There is yet another question. Would Turkey's cultural and religious heritage, its history prevent it from internalizing democratic values in the timeframe envisioned for possible accession (10-15 years), tying the hands of even post-nationalist supporters of accession?

"Even the long-standing secular tradition of Muslim Turkey does not make it any more 'integrateable' to Europe, because it is generally believed that Turkish secularism is fake, it is artificial, it has been assimilated by a small Westernized elite, it has not submerged into the 'cultural genes' of the larger Turkish society, and it has been protected only by the force of arms." Hakan Yilmaz

I have to accept that these views are correct in this moment in history. However, they reflect a static view of history, they reflect conservatism. What I call for is not tolerance for values and practices that cannot be tolerated. What I call for is faith in that values and practices that should be reformed can be reformed - in due course.
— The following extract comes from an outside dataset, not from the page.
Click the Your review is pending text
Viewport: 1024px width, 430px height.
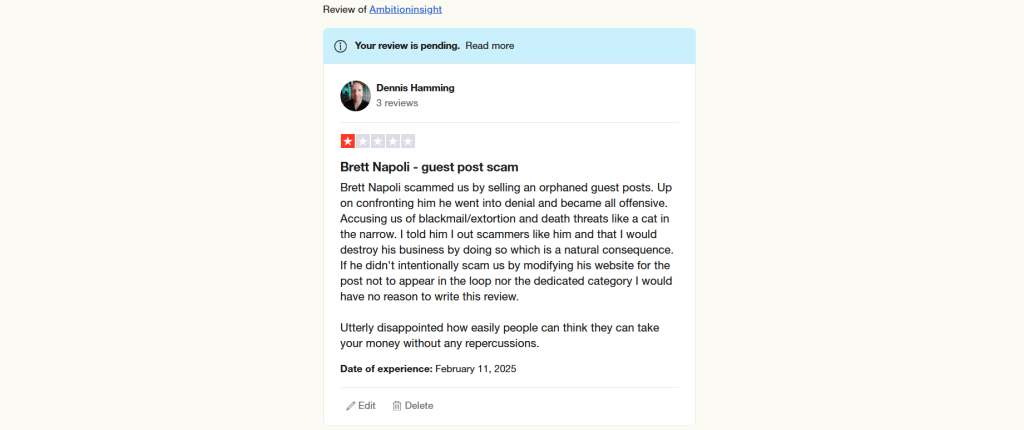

Because idealism is necessary to work for something better. Especially if you don't happen to be a European citizen.

2 comments:

Nihan said...

AB kendi icinde bile bir 'political union' degil, ve bunun olmasi, tum derslerde baktigimiz gibi cok imkansiz. bir kere sartlar, Monnet'nin ilk ciktigi argumandan cok farkli. insanlari birbirine baglayan fiziksel bir savas yok. daha cok bencil, ve iclerine donuk halde yasayan toplumlardan olusuyor AB.

Ortak degerler dedigin demokrasi ve insan haklari da cok fazla sub-kategorisi olan, tek bir yere cekilmekle kalmayan degerler bence, kesinlikle ortak demek yanlis olur -hatta oyle ki nation-specific bile olabilir.

AB idealizmle yola cikti, materyalist bir topluluk olarak son buldu. son zamanlarda artan kuresellesme, avrupa entegrasyonunun degerini yitirdi. AB'nin gercekten de daha cok degerler sistemi oldugunu daha cok gosteriyor bence bu. obur turlu kuresellesme ve ab entegrasyonu arasinda ne fark kalirdi?

lightcapsule said...

Çok teşekkür ederim yorumun için!

AB'nin içe kapalı toplumlardan oluştuğu fikrine katılmıyorum, mesela Erasmus programı... AB öğrencilere Erasmus'a katılabilsinler diye maddi destek bile sağlıyor. Çalışanların ve hizmetlerin serbest dolaşımı da aynı amaca hizmet ediyor. Tabii hala ülkeler kendi çıkarlarını ortak çıkarın üstünde tutuyor. Ortak çıkarı gözeten bir kararın alınabilmesi için ülkelerin ikna edilmesi gerekiyor kendilerine de faydası olacağına. Ancak vatandaşların sürekli değişik kültürlerle etkileşim halinde olması hoşgörüyü artıran bir etken. (Buna karşılık kendi ülkelerindeki AB dışından gelen göçmenlerle aynı şekilde etkileşim halinde olduklarını söyleyemeyiz.) Burada sadece kültürel değil, sınıfsal etkenler de önem kazanıyor.

Demokrasi ve insan haklarının hangi değerleri kapsadığı konusu tartışmaya açık olabilir, ancak her ülkenin kendi yorumunu yapması kolaycılığa kaçmak ve bu kavramların içini boşaltmak olur bence. ("Bizim ülkenin koşulları farklı" argümanı) Ben de bizim ülkenin koşullarının farklı olduğunu kabul ediyorum, ancak eksik bir demokrasi anlayışını normal saymak o "koşulların" düzeltilmesi gerektiğini farketmeye ve onları düzeltmeye engel bence.

AB ve küreselleşme konusundaki görüşüne katılıyorum - kendi aralarında ne kadar büyük farkları da olsa, diğer ülkelerle karşılaştırıldığında ekonomik gelişmişlik seviyeleri ve kültürleri birbirine yakın bir gruptan söz ediyoruz. Yani az çok bir ortak paydada buluşuyor gibiler. Bu da küresel dünyada daha derin bağları olan bir topluluk haline getiriyor onları.